Records from a dataset
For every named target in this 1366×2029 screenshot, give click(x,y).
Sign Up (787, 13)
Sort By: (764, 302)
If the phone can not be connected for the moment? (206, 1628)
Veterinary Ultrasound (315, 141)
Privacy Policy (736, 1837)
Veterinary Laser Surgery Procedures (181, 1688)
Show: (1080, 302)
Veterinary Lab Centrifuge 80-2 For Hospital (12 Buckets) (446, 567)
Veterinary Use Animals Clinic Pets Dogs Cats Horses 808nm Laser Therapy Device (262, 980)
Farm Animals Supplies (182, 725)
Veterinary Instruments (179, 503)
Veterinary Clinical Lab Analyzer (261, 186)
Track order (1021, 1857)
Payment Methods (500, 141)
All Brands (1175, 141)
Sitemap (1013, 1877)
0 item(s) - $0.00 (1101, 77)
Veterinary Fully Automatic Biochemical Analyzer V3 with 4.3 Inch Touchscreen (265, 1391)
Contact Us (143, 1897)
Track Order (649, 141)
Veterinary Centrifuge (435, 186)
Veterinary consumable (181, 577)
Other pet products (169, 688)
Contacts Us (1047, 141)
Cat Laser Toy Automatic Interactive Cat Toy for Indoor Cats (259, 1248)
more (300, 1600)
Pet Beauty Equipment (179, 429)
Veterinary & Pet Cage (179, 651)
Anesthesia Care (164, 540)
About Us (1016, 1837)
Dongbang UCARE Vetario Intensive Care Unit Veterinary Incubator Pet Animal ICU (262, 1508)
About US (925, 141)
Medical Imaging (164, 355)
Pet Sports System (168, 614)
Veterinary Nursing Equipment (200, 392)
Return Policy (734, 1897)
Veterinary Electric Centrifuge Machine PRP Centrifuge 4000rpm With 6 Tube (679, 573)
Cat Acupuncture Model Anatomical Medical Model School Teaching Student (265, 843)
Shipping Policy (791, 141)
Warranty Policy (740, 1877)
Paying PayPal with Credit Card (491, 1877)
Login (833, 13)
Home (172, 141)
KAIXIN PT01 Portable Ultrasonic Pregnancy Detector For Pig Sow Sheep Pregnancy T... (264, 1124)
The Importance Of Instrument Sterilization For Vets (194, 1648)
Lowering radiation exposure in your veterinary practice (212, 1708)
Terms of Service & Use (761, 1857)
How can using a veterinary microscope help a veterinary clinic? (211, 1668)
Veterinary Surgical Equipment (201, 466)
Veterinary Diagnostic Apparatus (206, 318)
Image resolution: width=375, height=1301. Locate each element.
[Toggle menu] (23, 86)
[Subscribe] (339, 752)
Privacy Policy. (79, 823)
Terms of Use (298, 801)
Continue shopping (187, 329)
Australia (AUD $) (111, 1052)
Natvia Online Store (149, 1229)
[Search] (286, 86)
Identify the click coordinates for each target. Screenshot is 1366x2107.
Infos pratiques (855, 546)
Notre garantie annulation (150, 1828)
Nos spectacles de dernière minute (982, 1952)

The task:
Return each line of the records above in which the word "Analyzer" occurs.

The completed task:
Veterinary Clinical Lab Analyzer (261, 186)
Veterinary Fully Automatic Biochemical Analyzer V3 with 4.3 Inch Touchscreen (265, 1391)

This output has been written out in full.